How to use the KNC Vectorregisters with GCC? Race condition with ICC & KNC?

Stephan Walter stephan.walter@ziti.uni-heidelberg.de
Tue Jan 21 20:03:00 GMT 2014


Am 21.01.2014 20:53, schrieb Brian Budge:
> On Tue, Jan 21, 2014 at 2:23 AM, Stephan Walter
> <stephan.walter@ziti.uni-heidelberg.de> wrote:
>> Hi,
>>
>> i am new to the gcc mailinglist, so i hope i am right here.
>>
>> As the subject shows, i work with KNC. My problem is, that i have developed
>> a kernel modul for a NIC and now want to use the 512Bit registers of KNC for
>> some memcopy jobs.
>>
>> I have experience how to use the GCC to compile der KNC-linux and kernel
>> moduls. So no problem at the moment.

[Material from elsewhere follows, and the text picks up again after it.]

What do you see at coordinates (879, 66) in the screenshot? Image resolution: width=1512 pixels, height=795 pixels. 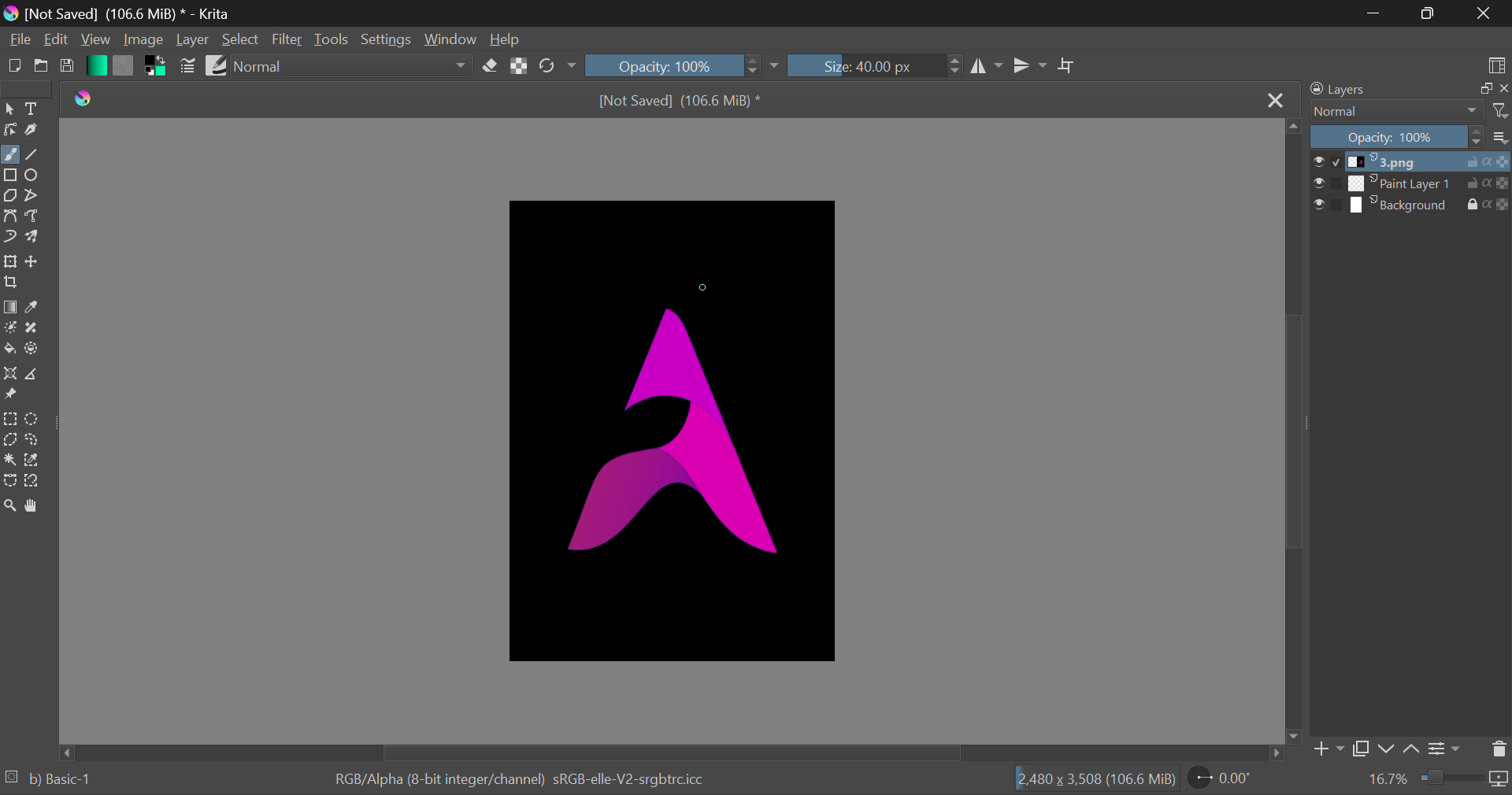 I see `Size: 40.00 px` at bounding box center [879, 66]. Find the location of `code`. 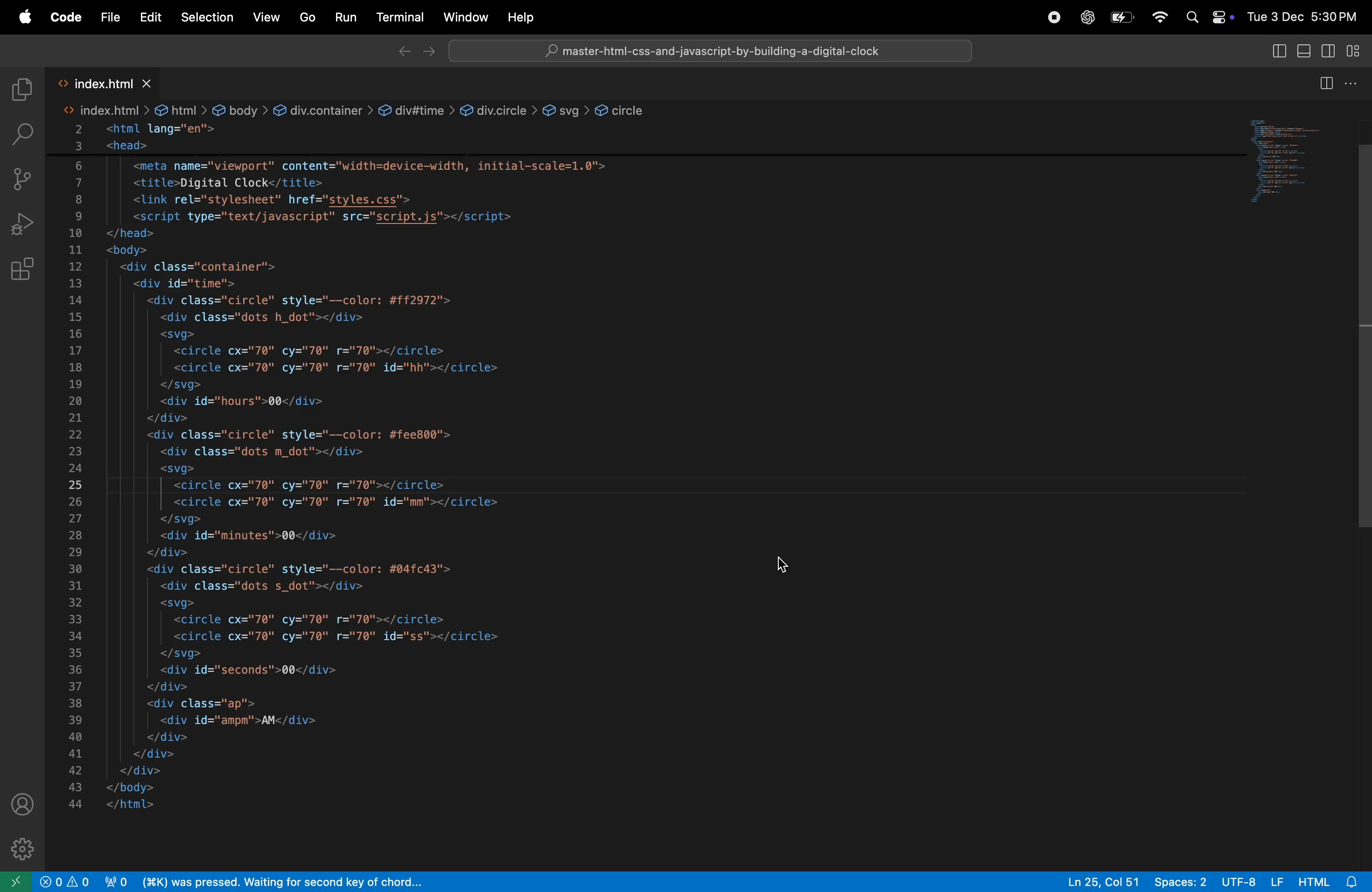

code is located at coordinates (65, 18).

Everything works fine.
>>
>> Before i started to write inline assembler with the 512Bit registers, i have
>> written some minimal examples.
>>
>> On a normal i5-3470 everything works fine together with the gcc. Also on KNC
>> everything works. The problem now is, that when i try to use the 512Bit
>> registers, it looks like GCC doesn't know the register names and
>> instructions.
>>
>> To solve the problem with the instructions i think is no problem, because i
>> have the instruction manual, but i have no idea how to solve the register
>> problem.
>>
>> So i try to use the ICC with -mmic. The source compiles, but when i measure
>> the clock cycles with rdtsc, the two first check work, but the 3. and 4.
>> not.
>> I tried to solve the problem with the gdb, but when i use -g the mistake no
>> longer occur. Also when i use a printf, sleep(1) or usleep(1), the problem
>> is fixed. So i think there is a race condition with the write of the value
>> into the memory, because 1 or even 100 nops have no effects.
>>
>> My inline assembler knowledge is rudimental, so i don't know if i have some
>> problems with the use of clobber registers and so on or if there is a bug in
>> gcc or icc.
>>
>> That the -g with the icc solve the problem makes it impossible for me to
>> debug the problem. So i hope somebody is able to help me.
>>
>> My favourite is to use gcc together with the 512Bit registers, if there is a
>> bug in my inline assembler, a solution/hint would be also fine.
>>
>> So there is my code:
>>
>> #include <stdio.h>
>> #include <stdlib.h>
>> #include <inttypes.h>
>>
>>
>> int rdtsc_count(void){
>> int count;
>> __asm__ __volatile__(   "rdtsc;                 \n\t"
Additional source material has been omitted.